それは、遊園地のチケットだった。ファンシーな絵柄で、お菓子をモチーフにしたアトラクションが描かれた一枚の紙切れ。『楽しい楽しい魔法の遊園地にご招待!』『魔法少女だけが招待される特別な楽園』『奇跡のような体験をあなたに』などというふざけたメッセージと共に、集合の日時や現地への行き方が示されている。日付は――今日。現地への行き方は、ただこのチケットの裏に自分の名前を記すこと。それだけで、たちまち殺し合いの開催場所に飛ばされる。これに込められた魔法によって、そういう仕組みになっている。

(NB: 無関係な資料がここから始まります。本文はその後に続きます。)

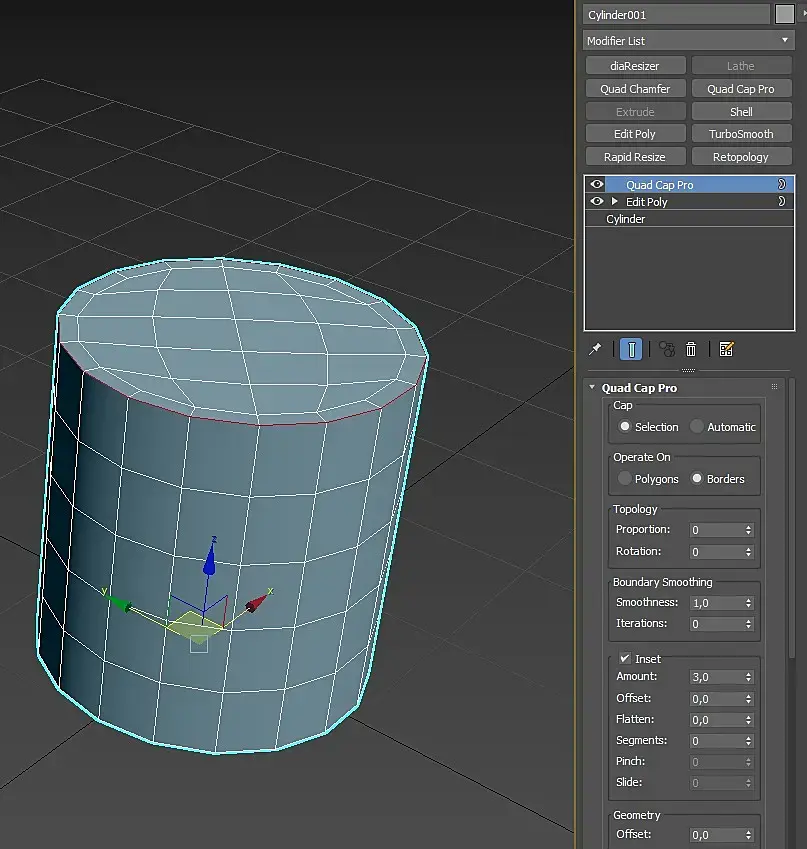Viewport: 807px width, 849px height.
Task: Hide Quad Cap Pro modifier via eye icon
Action: 597,184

以前の私ならむしろ、嬉々としてルナティックランドに協力を申し出たでしょうね。ゲームマスターの側として。けれど……。
私は、償いをしなければならないから。
――こんな場所での殺し合い、放っておくわけにはいかない。
「……すぐに、行った方がいいわね」
指定された日付は今日。おそらくは、殺し合いが始まる直前まで私が余計な行動をしないように、敢えて今になってこの招待状を届けたのでしょう。なら、迷っている暇はない。

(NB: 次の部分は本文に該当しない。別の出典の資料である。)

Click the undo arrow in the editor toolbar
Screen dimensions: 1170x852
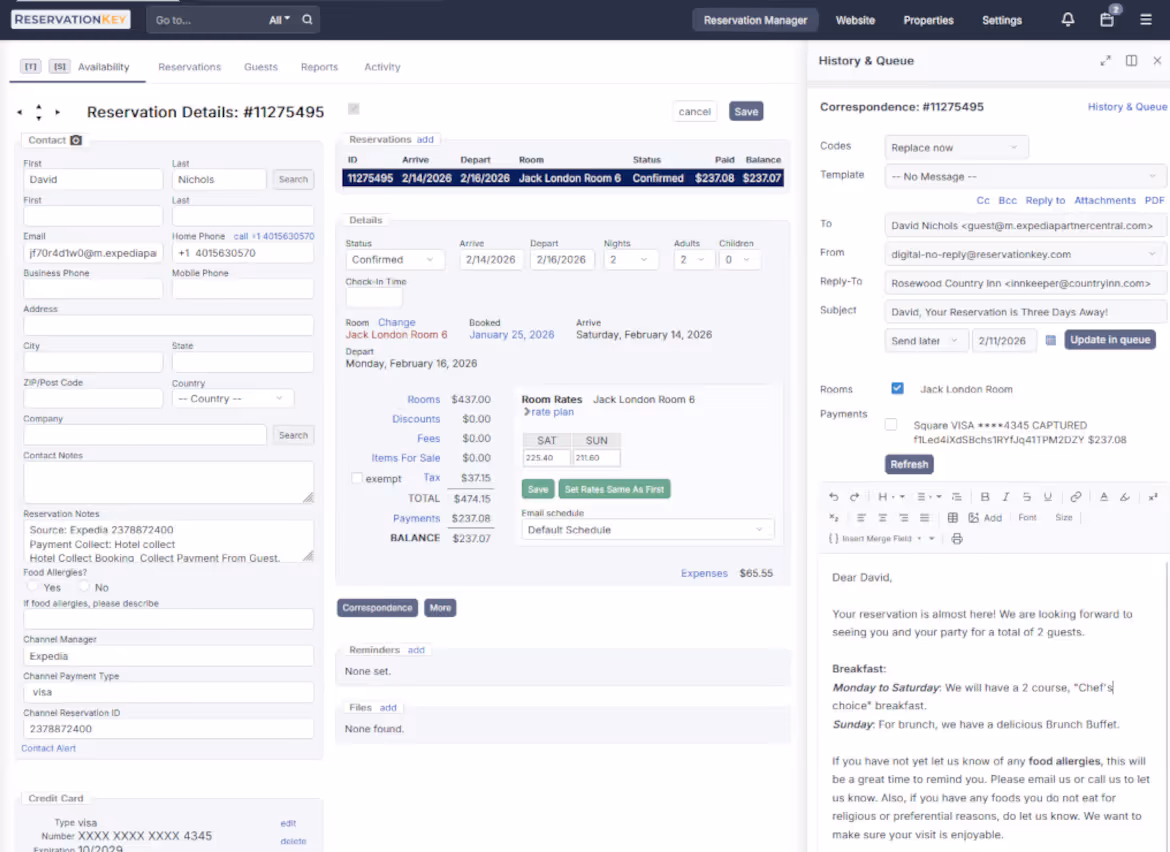(833, 496)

私は配下の魔物にこの出来事を告げて、出立の用意をさせる。
指定された日付は今日だけれど、集合時間にはまだ少しある。……今なら、殺し合いを未然に防ぐことができるかもしれない。
もとより、あの殺し合いで失うはずだった命。全てを捧げる覚悟はできている。
「……ふぅ」
私は深呼吸をして、それから、意を決して名前を――魔王ワンダーランドではなく、色川 香狐の名前を書き込んだ。

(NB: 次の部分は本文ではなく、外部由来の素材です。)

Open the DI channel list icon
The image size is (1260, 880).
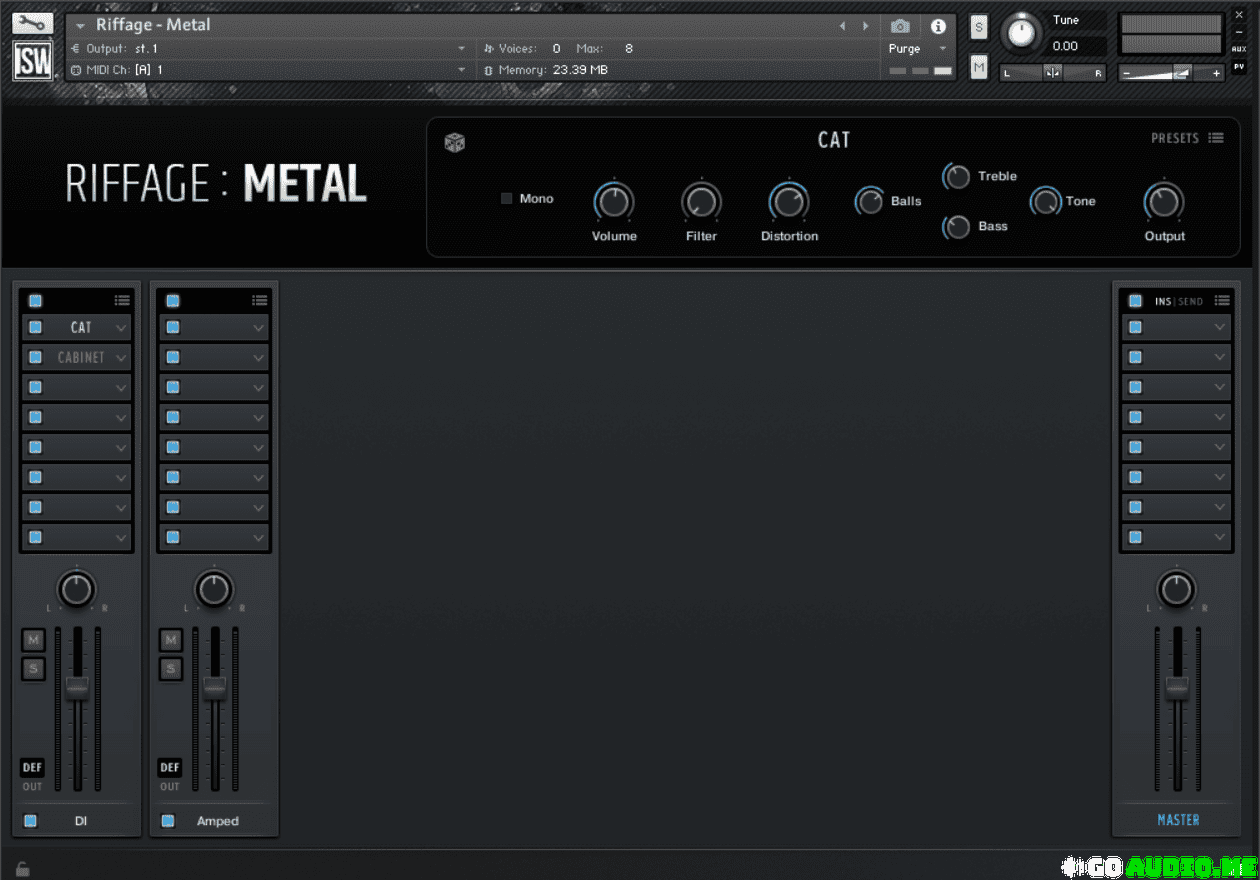click(122, 300)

私は魔王ではなく、あの殺し合いで罪を背負った者として行くのだから。
――今度の殺し合い、絶対に私が、食い止めて見せる。
そんな覚悟と共に、私は、第二回目の殺し合いの地に飛んだ。
目的地には心当たりがあった。私の知る相手が治める世界。
しかし、そこは狂気の国ではない。別の魔王の世界だ。
……行き先は知れたというのに、拭いきれない違和感があった。魔王同士の交流で、全ての魔王の性格は概ね把握している。その魔王は、殺し合いのために自らの世界を提供するような性格ではない。むしろその対極にある思想の持ち主のはずだ。殺し合いなんて、何が何でも食い止めようとする。そういう魔王。
何か裏がある。そう予感しながら、私は第二の殺し合いの地に降り立った。
――甘美の国、スイートランド。
ファンシーな色彩に彩られた、お菓子の遊園地。異界の楽園。
第二の殺し合いの会場は、血生臭さとは無縁の甘い空気で私を出迎えた。